Simplify the following without the use of a calculator: \( \frac{\cos \left(40^{\circ}-x\right) \cos x-\sin \left(40^{\circ}-x\right) \sin x}{\sin 205^{\circ} \cos 155^{\circ}} \) Calculate the value of \( \frac{\cos 2^{\circ}+\sqrt{3} \sin \left(-2^{\circ}\right)}{4 \sin 346^{\circ} \cos 194^{\circ}} \) without the use of a calculator.

We will simplify each expression step‐by‐step. ───────────────────────────── 1) Simplify   ( cos(40° – x) cos x – sin(40° – x) sin x ) / ( sin205° · cos155° ). Step 1.1. Simplify the numerator. Recall the cosine addition formula:   cos A cos B – sin A sin B = cos(A + B). Here, let A = (40° – x) and B = x.

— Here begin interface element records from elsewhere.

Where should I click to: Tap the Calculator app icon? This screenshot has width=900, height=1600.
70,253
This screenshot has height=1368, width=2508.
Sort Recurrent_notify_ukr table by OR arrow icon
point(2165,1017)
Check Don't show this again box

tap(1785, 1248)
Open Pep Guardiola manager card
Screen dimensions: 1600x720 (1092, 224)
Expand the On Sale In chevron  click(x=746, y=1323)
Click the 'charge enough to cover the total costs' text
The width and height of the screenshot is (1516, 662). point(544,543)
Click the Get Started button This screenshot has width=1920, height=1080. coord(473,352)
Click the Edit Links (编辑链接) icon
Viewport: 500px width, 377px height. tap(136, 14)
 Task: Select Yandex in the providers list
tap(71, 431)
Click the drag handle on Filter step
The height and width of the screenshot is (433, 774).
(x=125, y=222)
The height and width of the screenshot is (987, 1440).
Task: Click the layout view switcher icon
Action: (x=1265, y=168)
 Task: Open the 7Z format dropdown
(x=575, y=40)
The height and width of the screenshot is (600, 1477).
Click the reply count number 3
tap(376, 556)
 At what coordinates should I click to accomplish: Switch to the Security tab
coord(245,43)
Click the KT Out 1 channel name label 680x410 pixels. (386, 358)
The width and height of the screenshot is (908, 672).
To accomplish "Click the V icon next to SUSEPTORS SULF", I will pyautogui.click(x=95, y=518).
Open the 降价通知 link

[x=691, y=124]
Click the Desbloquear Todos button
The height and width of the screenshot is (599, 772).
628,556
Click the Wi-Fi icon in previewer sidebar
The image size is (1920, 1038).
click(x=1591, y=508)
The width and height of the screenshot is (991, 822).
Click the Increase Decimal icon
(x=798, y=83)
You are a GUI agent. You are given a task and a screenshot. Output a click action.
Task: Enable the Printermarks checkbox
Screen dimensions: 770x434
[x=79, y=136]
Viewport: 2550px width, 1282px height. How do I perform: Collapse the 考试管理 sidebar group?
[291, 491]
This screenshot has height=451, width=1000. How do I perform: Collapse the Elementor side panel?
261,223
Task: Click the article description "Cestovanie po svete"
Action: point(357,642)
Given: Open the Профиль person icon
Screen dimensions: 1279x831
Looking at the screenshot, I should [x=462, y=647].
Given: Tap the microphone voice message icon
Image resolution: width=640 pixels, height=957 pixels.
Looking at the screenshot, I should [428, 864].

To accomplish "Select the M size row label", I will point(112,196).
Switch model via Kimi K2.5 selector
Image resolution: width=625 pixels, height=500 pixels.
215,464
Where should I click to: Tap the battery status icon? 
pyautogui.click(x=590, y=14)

Then:   cos(40° – x) cos x – sin(40° – x) sin x = cos[(40° – x) + x] = cos 40°. Step 1.2. Simplify the denominator. Examine sin205°:   205° = 180° + 25° → sin205° = – sin25°. Examine cos155°:   155° = 180° – 25° → cos155° = – cos25°. So, their product is:   sin205° · cos155° = (– sin25°)(– cos25°) = sin25° cos25°. Step 1.3. Write the simplified expression. We now have:   cos40° / (sin25° cos25°). Step 1.4. Use the double-angle identity. Note that:   2 sin25° cos25° = sin50° → sin25° cos25° = sin50°/2. Thus, the expression becomes:   cos40° / (sin50°/2) = (2 cos40°) / sin50°. Step 1.5. Recognize the co-function relationship. Since cos40° = sin(90° – 40°) = sin50°, we have:   (2 cos40°) / sin50° = 2(sin50°)/ sin50° = 2. So the first expression simplifies to 2. ───────────────────────────── 2) Calculate   ( cos2° + √3 sin(–2°) ) / ( 4 sin346° · cos194° ). Step 2.1. Simplify the numerator. Notice that sin(–2°) = – sin2°. Therefore:   cos2° + √3 sin(–2°) = cos2° – √3 sin2°. Factor a 2 in a clever way by writing:   cos2° – √3 sin2° = 2[(1/2) cos2° – (√3/2) sin2°]. Recall that cos60° = 1/2 and sin60° = √3/2. Hence:   (1/2) cos2° – (√3/2) sin2° = cos2° cos60° – sin2° sin60° = cos(2° + 60°) = cos62°. Thus, the numerator becomes:   2 cos62°. Step 2.2. Simplify the denominator. First, consider sin346°:   346° = 360° – 14° → sin346° = – sin14°. Next, cos194°:   194° = 180° + 14° → cos194° = – cos14°. So, their product is:   sin346° · cos194° = (– sin14°)(– cos14°) = sin14° cos14°. Thus, the denominator becomes:   4 sin14° cos14°. Use the double-angle identity:   2 sin14° cos14° = sin28° → 4 sin14° cos14° = 2 sin28°. Step 2.3. Combine the results. Now the expression is:   (2 cos62°) / (2 sin28°) = cos62° / sin28°. Step 2.4. Use a co-function identity. Since sin28° = cos(90° – 28°) = cos62°, we find:   cos62° / sin28° = cos62° / cos62° = 1. So the second expression evaluates to 1. ───────────────────────────── Final Answers: 1) The expression simplifies to 2. 2) The value of the second expression is 1.